Please copy exactly the lines that run from the start of the entries to the line containing "Repuestos (16, 2282)", inclusive.
(EXTRACTED INFORMATION begins)
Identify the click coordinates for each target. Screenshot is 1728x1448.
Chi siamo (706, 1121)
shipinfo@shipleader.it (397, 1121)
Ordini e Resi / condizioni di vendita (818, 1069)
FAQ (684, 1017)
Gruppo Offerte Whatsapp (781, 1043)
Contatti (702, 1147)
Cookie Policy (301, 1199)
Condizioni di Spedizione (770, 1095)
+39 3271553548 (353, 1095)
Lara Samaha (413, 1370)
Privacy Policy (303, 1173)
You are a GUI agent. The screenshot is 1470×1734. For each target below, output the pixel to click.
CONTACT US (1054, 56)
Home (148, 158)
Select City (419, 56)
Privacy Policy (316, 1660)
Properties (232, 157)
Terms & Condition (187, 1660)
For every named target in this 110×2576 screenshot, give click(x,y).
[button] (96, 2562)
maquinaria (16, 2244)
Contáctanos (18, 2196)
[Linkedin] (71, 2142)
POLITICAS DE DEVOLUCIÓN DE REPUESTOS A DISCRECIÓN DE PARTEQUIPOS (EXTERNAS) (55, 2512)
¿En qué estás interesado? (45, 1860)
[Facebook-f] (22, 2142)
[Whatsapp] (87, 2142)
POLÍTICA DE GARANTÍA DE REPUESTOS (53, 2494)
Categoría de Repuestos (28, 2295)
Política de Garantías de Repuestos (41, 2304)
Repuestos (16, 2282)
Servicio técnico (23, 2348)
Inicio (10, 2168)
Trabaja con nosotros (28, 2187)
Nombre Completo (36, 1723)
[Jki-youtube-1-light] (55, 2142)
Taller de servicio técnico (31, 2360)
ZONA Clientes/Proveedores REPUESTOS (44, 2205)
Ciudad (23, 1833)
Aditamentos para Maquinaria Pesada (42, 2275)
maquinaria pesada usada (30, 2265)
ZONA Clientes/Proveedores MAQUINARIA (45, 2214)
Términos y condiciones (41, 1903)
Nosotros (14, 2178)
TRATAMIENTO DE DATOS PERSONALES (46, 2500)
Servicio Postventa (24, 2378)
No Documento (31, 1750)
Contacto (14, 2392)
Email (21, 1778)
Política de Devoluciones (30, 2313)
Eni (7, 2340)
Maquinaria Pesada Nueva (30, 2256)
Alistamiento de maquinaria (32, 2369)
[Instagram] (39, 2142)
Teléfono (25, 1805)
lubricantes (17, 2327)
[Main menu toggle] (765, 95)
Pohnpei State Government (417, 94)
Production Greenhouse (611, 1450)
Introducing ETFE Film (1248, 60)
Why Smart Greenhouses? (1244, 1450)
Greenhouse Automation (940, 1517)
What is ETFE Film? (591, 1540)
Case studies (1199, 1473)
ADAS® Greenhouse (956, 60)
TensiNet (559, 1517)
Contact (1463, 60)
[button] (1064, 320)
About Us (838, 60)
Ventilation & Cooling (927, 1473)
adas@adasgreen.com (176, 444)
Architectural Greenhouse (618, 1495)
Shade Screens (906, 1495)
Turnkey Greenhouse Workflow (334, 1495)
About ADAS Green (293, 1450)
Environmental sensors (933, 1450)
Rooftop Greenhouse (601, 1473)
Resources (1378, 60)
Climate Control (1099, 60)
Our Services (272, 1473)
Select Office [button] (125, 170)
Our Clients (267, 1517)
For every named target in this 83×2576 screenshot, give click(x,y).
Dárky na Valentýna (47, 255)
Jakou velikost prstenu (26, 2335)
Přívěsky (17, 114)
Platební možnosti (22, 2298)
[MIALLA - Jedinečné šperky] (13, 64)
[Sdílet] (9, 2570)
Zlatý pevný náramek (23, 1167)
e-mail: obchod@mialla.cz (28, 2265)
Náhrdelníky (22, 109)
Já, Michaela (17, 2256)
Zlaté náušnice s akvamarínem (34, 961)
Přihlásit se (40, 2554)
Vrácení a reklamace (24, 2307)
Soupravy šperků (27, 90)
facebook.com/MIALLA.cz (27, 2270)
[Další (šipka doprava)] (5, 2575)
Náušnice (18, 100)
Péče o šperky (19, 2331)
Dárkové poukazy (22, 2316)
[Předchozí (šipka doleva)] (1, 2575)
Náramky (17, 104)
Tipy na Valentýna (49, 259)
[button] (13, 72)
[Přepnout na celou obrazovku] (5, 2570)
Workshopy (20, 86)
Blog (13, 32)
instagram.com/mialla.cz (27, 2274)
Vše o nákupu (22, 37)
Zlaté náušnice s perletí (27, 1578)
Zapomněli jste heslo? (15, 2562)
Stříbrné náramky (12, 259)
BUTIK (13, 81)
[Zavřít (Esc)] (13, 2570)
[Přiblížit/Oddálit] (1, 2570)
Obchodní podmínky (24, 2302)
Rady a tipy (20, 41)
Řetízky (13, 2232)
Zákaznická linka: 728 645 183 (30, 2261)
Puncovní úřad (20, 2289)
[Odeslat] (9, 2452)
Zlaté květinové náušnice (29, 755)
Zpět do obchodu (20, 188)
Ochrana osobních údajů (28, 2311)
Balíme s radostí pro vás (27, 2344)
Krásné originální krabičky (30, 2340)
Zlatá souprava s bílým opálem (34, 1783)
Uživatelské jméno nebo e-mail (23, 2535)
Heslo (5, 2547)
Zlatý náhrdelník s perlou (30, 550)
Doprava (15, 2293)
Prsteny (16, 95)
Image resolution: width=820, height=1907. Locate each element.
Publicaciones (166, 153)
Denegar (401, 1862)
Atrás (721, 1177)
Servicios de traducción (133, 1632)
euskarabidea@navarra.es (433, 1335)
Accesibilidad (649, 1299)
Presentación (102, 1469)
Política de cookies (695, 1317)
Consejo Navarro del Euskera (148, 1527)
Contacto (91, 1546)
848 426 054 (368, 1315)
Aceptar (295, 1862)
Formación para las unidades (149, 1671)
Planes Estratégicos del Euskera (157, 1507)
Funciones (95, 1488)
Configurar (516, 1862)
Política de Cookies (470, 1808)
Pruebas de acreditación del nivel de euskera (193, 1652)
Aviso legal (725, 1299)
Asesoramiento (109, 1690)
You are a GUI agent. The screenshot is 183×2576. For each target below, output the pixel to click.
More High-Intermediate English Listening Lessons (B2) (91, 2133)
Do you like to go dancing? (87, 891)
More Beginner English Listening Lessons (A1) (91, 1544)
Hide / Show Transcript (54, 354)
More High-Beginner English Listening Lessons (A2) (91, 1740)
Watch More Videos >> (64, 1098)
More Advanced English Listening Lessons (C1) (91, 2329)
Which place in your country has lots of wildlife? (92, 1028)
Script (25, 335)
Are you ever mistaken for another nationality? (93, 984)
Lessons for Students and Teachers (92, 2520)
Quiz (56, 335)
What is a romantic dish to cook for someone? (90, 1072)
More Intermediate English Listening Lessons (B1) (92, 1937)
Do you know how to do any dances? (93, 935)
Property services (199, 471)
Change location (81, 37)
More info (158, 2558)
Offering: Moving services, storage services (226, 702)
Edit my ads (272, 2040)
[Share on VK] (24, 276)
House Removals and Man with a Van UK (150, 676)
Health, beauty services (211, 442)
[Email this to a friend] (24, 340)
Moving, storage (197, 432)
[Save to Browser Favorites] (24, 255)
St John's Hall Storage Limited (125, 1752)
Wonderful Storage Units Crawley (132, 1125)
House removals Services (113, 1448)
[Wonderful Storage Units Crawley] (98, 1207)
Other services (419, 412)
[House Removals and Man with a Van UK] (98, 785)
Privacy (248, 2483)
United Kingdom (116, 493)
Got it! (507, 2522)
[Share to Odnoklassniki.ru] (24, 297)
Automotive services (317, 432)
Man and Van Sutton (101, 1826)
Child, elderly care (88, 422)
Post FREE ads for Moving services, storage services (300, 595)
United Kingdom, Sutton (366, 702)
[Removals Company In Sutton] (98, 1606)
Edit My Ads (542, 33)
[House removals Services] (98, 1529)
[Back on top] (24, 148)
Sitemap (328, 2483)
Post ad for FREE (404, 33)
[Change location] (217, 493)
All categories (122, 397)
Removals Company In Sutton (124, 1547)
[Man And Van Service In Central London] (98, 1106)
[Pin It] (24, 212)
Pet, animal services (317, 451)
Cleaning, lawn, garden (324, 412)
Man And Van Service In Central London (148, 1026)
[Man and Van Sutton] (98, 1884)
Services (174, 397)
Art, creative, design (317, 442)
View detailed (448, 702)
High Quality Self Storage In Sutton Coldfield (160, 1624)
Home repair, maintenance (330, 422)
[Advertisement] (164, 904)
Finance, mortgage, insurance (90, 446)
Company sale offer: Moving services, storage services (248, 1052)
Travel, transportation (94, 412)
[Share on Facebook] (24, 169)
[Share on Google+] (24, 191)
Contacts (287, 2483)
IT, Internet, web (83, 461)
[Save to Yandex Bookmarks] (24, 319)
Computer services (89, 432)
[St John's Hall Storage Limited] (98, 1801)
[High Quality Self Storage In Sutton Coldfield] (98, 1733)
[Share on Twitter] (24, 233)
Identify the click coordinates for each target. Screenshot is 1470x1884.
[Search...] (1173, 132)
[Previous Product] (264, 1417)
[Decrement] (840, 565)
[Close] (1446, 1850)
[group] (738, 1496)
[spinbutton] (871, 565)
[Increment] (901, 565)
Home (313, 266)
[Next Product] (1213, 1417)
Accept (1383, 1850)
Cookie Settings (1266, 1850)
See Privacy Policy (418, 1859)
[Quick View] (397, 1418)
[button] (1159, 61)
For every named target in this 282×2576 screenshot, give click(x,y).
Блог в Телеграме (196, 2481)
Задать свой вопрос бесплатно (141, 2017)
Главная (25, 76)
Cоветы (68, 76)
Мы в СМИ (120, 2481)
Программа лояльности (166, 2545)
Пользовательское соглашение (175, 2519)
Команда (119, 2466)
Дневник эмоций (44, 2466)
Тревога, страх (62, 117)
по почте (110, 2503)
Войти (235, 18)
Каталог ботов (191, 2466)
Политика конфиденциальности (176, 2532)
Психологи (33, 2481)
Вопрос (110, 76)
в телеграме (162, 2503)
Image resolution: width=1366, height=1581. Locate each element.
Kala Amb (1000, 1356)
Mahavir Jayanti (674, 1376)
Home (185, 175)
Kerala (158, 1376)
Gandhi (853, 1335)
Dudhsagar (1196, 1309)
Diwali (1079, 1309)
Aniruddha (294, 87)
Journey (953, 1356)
(EXTRACTED INFORMATION ends)
_RESULT FOR THIS EXERCISE_
Identify the click coordinates for each target. Screenshot is 1728x1448.
Chi siamo (706, 1121)
shipinfo@shipleader.it (397, 1121)
Ordini e Resi / condizioni di vendita (818, 1069)
FAQ (684, 1017)
Gruppo Offerte Whatsapp (781, 1043)
Contatti (702, 1147)
Cookie Policy (301, 1199)
Condizioni di Spedizione (770, 1095)
+39 3271553548 (353, 1095)
Lara Samaha (413, 1370)
Privacy Policy (303, 1173)
You are a GUI agent. The screenshot is 1470×1734. For each target below, output the pixel to click.
CONTACT US (1054, 56)
Home (148, 158)
Select City (419, 56)
Privacy Policy (316, 1660)
Properties (232, 157)
Terms & Condition (187, 1660)
For every named target in this 110×2576 screenshot, give click(x,y).
[button] (96, 2562)
maquinaria (16, 2244)
Contáctanos (18, 2196)
[Linkedin] (71, 2142)
POLITICAS DE DEVOLUCIÓN DE REPUESTOS A DISCRECIÓN DE PARTEQUIPOS (EXTERNAS) (55, 2512)
¿En qué estás interesado? (45, 1860)
[Facebook-f] (22, 2142)
[Whatsapp] (87, 2142)
POLÍTICA DE GARANTÍA DE REPUESTOS (53, 2494)
Categoría de Repuestos (28, 2295)
Política de Garantías de Repuestos (41, 2304)
Repuestos (16, 2282)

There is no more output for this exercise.